Volmar Camargo Junior


Há algum tempo, desde que comecei a integrar esse grupo de escritores, auto-proclamados “oficineiros”, entrei em um irremediável processo de auto-descobrimento literário. Entre as coisas que descobri em mim mesmo foi o quanto escrever poesia é gratificante. A primeira vez que fiz um poema na vida foi para uma das atividades da oficina: uma coletânea de haicais. Para minha inteira satisfação, eu consegui escrever um haicai – que era, aliás, um gênero de poesia do qual apenas havia ouvido falar.

Depois disso, não parei mais. É claro que ainda não fiz nada de extraordinário (muito pelo contrário, aliás) Mas estou experimentando. O resultado dessas experiências vem sendo publicado aqui, na SAMIZDAT. São meus Laboratórios Poéticos.

Bem, continuei escrevendo haicai. Entretanto, eu simplesmente não conseguia manter-me preso à singeleza e às normas muito bem definidas que essa linguagem poética tão bonita (e tão antiga) exige. Então, eu descobri o Poetrix. Ou melhor: eu descobri que o que eu fazia, pensando ser haicai, era, na verdade, poetrix.

Para tentar deixar claro o que é um e o que é outro, dando como exemplo poemas que eu mesmo escrevi, tentarei expor abaixo as normas que fazem um haicai não ser um poetrix, e vice-versa.



O haicai


Sobre a linguagem do haicai na História, pretendo tratar em outra oportunidade. Entretanto, vale ressaltar o nome de duas pessoas essencialmente importantes para a divulgação do haicai em nosso país: Nempuku Sato e Goga Masuda. O primeiro, um mestre desta forma de arte, foi o grande responsável pela cultura do haicai entre os imigrantes japoneses no Brasil – apesar de nunca ter escrito poemas que não fossem em seu próprio idioma. O segundo, Goga Masuda, é discípulo de Nempuku Sato.
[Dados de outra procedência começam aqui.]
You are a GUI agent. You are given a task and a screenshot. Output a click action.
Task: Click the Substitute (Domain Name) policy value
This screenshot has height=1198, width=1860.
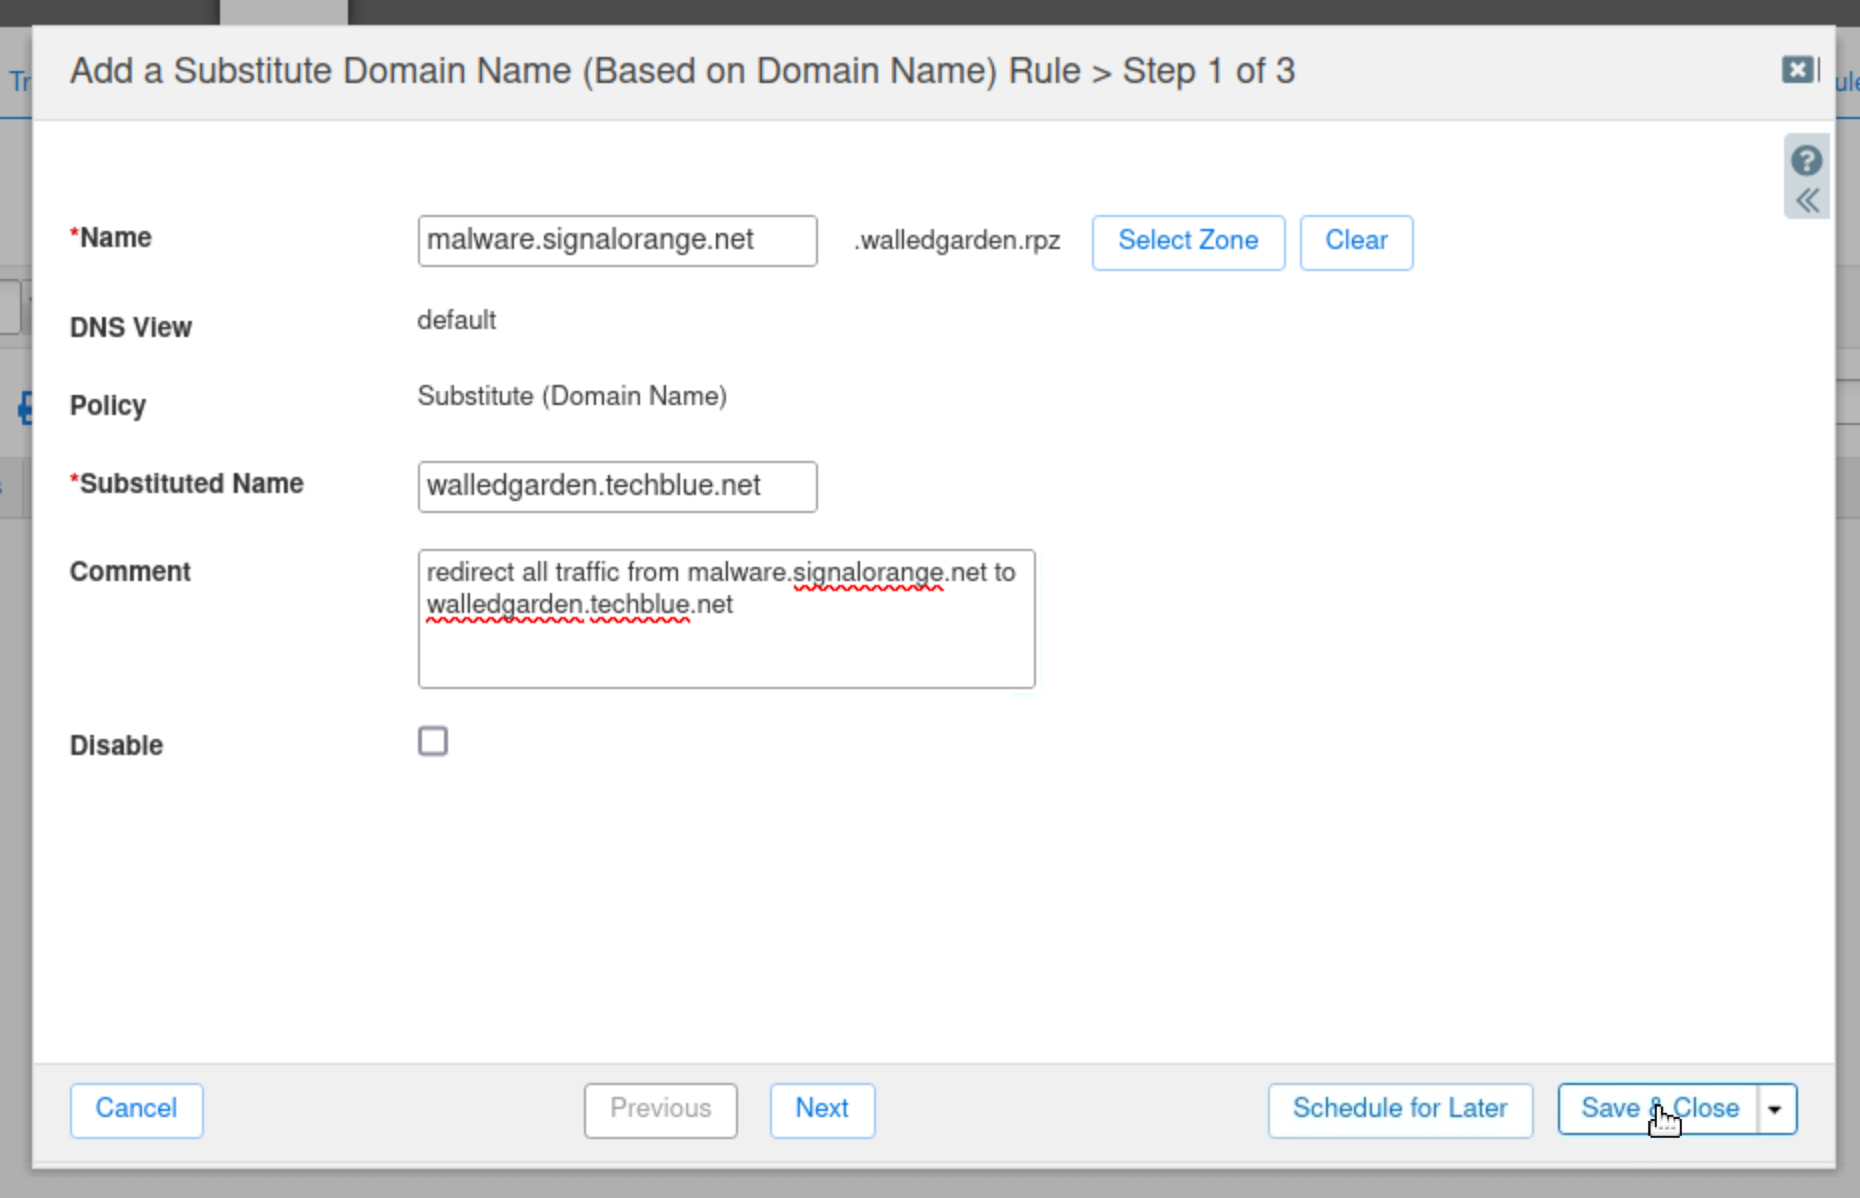point(572,396)
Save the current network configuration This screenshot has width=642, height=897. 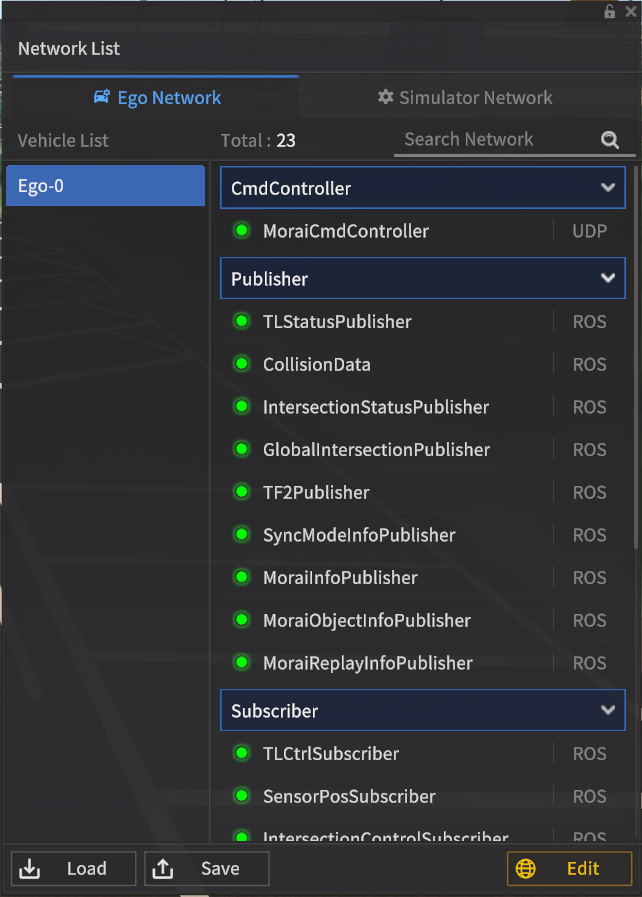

Possivelmente, é o responsável pela divulgação dessa forma poética em terras brasileiras - não apenas para os imigrantes - seguindo a milenar tradição japonesa. O texto abaixo, de autoria de Masuda, é uma orientação para o haicai tradicional.


Os dez mandamentos do haicai
(
http://www.kakinet.com/caqui/dezmand.shtml)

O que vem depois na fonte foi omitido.